PROBLEM TO SOLVE:
Swap "given" for "listed" in the rows from the beginning through the line containing "whereas [815, 853]", and give only those rows with everything else unchanged.
begin DATASET CONTENT
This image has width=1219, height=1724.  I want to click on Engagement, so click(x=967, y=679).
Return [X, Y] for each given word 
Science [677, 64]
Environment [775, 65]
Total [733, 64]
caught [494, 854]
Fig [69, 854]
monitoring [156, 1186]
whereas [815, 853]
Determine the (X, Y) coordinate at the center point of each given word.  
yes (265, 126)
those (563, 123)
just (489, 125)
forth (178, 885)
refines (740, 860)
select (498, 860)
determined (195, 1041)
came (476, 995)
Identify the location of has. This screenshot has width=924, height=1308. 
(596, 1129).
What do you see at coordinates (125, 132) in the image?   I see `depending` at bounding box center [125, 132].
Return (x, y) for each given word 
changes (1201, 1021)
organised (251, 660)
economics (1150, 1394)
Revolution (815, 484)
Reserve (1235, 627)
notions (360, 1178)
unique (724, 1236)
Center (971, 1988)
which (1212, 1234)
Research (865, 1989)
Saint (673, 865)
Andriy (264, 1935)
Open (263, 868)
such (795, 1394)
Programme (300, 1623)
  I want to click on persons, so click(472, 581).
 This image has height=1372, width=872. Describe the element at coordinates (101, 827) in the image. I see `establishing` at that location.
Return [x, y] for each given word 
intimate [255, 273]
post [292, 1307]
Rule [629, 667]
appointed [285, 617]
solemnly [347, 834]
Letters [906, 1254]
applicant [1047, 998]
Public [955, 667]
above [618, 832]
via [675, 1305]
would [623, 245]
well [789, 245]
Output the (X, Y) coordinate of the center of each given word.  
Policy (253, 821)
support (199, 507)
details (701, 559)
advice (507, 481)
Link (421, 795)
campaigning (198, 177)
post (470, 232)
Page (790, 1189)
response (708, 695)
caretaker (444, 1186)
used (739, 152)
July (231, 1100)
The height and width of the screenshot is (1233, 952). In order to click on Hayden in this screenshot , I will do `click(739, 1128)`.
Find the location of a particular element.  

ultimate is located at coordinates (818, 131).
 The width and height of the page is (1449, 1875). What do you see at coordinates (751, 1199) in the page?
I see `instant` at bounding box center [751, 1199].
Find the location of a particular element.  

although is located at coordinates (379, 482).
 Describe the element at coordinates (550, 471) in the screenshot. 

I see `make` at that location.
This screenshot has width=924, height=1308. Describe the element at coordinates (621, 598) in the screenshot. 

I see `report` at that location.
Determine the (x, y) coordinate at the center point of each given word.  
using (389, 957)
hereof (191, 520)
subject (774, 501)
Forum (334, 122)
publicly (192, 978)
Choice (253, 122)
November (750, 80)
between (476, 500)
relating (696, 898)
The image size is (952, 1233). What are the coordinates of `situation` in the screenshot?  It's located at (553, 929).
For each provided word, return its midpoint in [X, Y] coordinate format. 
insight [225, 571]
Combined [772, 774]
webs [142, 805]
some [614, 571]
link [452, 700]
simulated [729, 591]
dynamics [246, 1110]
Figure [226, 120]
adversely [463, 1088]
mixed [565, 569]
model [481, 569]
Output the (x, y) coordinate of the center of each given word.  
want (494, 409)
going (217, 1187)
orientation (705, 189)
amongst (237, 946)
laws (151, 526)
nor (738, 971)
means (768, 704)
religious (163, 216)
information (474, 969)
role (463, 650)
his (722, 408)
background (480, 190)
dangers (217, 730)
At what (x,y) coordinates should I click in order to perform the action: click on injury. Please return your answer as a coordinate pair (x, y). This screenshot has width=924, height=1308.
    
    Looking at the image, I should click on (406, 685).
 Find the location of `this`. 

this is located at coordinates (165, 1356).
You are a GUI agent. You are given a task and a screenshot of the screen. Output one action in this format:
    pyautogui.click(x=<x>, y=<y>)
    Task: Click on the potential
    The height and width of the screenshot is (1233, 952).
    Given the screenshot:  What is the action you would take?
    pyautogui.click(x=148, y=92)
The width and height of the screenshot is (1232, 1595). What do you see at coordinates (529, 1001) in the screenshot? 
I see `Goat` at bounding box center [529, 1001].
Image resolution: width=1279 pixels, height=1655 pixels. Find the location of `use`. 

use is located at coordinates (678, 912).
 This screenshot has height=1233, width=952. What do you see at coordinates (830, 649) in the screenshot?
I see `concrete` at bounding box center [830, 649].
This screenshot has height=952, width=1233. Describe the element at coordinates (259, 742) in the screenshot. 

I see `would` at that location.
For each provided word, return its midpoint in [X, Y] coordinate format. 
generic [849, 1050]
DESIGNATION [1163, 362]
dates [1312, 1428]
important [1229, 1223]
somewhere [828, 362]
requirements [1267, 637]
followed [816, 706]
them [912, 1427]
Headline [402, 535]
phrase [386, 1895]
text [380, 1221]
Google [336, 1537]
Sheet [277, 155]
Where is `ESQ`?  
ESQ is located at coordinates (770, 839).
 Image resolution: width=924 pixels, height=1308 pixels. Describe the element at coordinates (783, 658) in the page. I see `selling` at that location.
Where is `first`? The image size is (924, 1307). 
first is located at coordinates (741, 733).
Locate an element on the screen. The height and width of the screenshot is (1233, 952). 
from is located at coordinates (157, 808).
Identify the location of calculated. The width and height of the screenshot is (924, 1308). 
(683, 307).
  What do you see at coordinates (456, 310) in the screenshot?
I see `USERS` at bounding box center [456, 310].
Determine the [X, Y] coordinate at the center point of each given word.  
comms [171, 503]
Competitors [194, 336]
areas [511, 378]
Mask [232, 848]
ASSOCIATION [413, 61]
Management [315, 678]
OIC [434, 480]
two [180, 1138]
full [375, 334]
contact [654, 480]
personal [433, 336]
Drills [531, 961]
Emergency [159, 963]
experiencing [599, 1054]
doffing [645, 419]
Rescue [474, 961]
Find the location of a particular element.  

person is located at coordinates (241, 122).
end DATASET CONTENT
COMPLETE ANSWER:
This image has width=1219, height=1724.  I want to click on Engagement, so click(x=967, y=679).
Return [X, Y] for each listed word 
Science [677, 64]
Environment [775, 65]
Total [733, 64]
caught [494, 854]
Fig [69, 854]
monitoring [156, 1186]
whereas [815, 853]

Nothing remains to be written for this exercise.